Students in STEM fields at NSU can complete undergraduate research through the JOVE program, a special scholarship opportunity only available at NSU.
The JOVE program, directed by Christopher Lyles, was initially a joint venture between NSU and NASA but has evolved to allow students to work within any STEM field.
“Every project is different, but 90 percent of the students currently in the program are doing research in biology or chemistry,” Lyles said.
Biology major Rebekah Taylor is currently using the zebrafish as a genetic model for human systems.
“Zebrafish systems, like their nervous and cardiovascular systems, closely mimic ours,” Taylor said. “They have similar reactions to things like medication and stress.”
Taylor focuses on how the zebrafish’s genes and gene mutations affect the regeneration rates of their tails.
“We catalog the regeneration rates by humanely removing the dorsal tail surgically and measuring the regeneration of the tale over a period of two weeks,” Taylor said. “Recently, we have been able to sequence DNA from the cut portion of the tail to look at the fish’s genes.”
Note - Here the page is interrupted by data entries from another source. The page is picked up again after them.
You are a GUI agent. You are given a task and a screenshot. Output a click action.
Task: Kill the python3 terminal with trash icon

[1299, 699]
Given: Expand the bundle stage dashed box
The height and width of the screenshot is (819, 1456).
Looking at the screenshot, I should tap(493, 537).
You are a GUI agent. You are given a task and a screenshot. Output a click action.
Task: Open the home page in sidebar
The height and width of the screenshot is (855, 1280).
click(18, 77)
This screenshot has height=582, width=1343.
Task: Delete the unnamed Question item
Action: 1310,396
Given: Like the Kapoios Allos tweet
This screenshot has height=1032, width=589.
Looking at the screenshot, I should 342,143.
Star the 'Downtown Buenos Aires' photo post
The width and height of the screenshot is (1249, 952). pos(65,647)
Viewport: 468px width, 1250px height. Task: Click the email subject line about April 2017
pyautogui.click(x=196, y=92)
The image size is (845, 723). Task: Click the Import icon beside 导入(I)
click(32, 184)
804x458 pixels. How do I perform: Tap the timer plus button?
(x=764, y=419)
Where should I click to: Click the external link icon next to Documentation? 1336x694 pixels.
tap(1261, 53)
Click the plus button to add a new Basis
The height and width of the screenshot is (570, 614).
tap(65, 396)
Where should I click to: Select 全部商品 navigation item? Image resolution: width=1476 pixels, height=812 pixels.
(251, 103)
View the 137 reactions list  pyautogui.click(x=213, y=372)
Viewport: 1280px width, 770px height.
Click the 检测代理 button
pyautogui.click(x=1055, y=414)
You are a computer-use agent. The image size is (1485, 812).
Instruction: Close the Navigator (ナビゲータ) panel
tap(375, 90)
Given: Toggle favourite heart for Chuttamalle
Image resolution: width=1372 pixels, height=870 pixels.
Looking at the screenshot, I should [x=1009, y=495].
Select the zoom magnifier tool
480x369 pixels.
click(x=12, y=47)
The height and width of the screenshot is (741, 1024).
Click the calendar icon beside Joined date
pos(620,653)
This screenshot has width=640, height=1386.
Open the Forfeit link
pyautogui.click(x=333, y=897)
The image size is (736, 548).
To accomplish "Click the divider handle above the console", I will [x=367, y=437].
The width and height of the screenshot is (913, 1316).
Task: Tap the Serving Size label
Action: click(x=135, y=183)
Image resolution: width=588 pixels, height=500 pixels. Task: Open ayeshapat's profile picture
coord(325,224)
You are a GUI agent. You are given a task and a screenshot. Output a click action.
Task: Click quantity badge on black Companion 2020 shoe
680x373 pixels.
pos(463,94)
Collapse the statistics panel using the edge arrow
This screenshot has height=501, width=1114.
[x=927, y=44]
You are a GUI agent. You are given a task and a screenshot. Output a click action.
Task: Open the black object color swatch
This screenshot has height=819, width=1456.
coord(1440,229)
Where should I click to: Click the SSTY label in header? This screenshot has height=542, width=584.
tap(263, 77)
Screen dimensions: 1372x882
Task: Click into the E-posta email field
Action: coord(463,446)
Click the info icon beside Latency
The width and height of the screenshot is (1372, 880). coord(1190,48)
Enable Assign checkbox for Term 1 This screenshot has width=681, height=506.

Christina Arrechavala, scientific inquiry and biology major in the Louisiana Scholars’ College, is currently studying the molecular docking of antibiotics.
“I’m using a computer program to dock the structures of antibiotics to bacteria in the body and applying them to other bacteria that they are not effectively working against,” Arrechavala said. “I will move on to developing and manipulating antibiotics in real life if this part is successful.”
Arrechavala has been working on this project for about one and a half years and plans to incorporate her findings into her undergraduate thesis.
“Students who participate in Jove really love what they’re doing,” Lyles said. “You have to love it to dedicate hours to this work every week on top of your regular class load. I’m proud of the way every single JOVE student has responded to me asking them to raise the bar.”